I have a million things to do but here I sit, tapping listlessly. It’s 26 degrees Celsius outside. Too hot to take the fur ball for her walk and too late to go to the river. Guess we will wait till it the sun goes down a bit. It’s good day for the solar panels. Making electricity while the sun shines.
I feel a tad melancholy. No worries though. It’s not as bad as my writing. I do have some good news. I had a dental appointment this morning. Teeth cleaned and buffed. No cavities! I’ve set up lawn mowing service for my parents for the summer. Their insurance claim for house damages from last summer’s hail storm dealt with. Contractors to do repairs set up. It does help to solve problems as they come up and do follow ups. Less build up of stress. Today I can afford to mope – but not for long.
Things/life never let up. I know that now. I cannot get blindsided. I know how things go. What goes up must come down. That is gravitas/gravity. I wish I could be less grave, be more light-hearted. But I seem to dwell in the valley of seriousness. I hate frivolity. I can’t even imagine being jocular. Can I blame it on my childhood? What if I told you that my paternal grandmother was a very grumpy person. She didn’t like girls. Good thing she had 3 sons and no daughters. I think she nattered at me alot when I was small. My father was/is a grumpy person also. I’ve heard the story of how he tossed me out on the steps in one of his moods. I was 2 years old. So I got my grumpiness quite honestly – through my genetics. Does that get me off the hook?
Then there’s my maternal grandparents. They literally had to run for their lives – from the Communists. My grandfather got away to Hong Kong. So they put my grandmother in jail instead. It’s a story I’ve told before. Both of them have passed now but they had a few good years reunited with their children, including my mother, in New York City. Their story is in our marrow forever. We are a very serious family.

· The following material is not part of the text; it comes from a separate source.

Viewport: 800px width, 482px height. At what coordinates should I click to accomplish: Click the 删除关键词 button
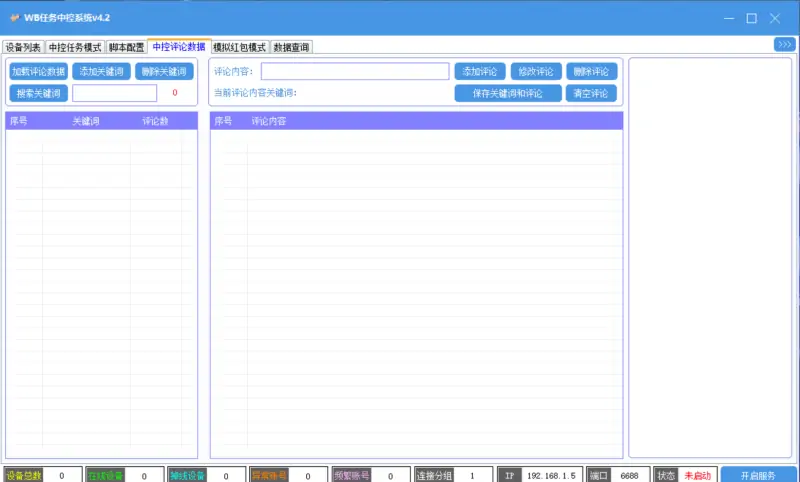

That is not to say that I/we don’t experience joy. Just don’t expect me to be gleeful in an exuberant manner. I always feel guilty and lacking for not being ‘that’. At the same time, I am not full of gloom and doom. Though I might sometimes sound like I’m apt to leap off a cliff, I am not ‘that’ either. I think it’s not the writer’s feelings the reader is interpreting but rather his or her own. I am a hopeful person mostly. That surprises me, too!